Complex formation in a liquid-liquid extraction-chromogenic system for vanadium(IV)

Abstract

AbstractThe azo dye 4-(2-thiazolylazo)orcinol (TAO) and the cationic ion-pair reagent 2,3,5-triphenyl-2H-tetrazolium chloride (TTC) were examined as constituents of a water-chloroform extraction-chromogenic system for vanadium(IV). The effects of TAO concentration, TTC concentration, pH and extraction time were examined. Under the optimum conditions the extracted complex has a composition of 1:2:1 (V:TAO:TTC). The absorption maximum, molar absorptivity and constant of extraction were determined to be λmax=544 nm, ε544=1.75×104 dm3 mol–1 cm–1 and Log Kex=4.1. The ground state equilibrium geometries of the possible monoanionic VIV-TAO 1:2 species were optimized by the HF method using 3-21G* basis functions.
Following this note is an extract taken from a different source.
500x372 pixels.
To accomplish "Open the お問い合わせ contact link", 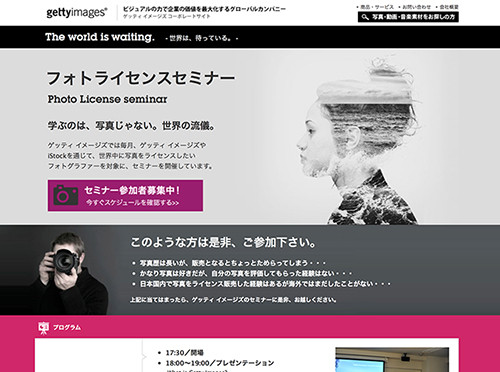I will coord(415,7).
Their theoretical time dependent electronic spectra were simulated and compared with the experimental spectrum. The best fit was obtained for the structure in which one of the TAO ligands is tridentate, but the other is monodentate (bound to VIV through the oxygen which is in the ortho-position to the azo group) and forms a hydrogen bond N–H...O=V through its protonated heterocyclic nitrogen. Based on this unusual structure, which can explain some peculiarities of the complex formation between VIV and commonly used azo dyes, the ground state equilibrium geometry of the whole ternary 1:2:1 complex was computed at the HF and BLYP levels.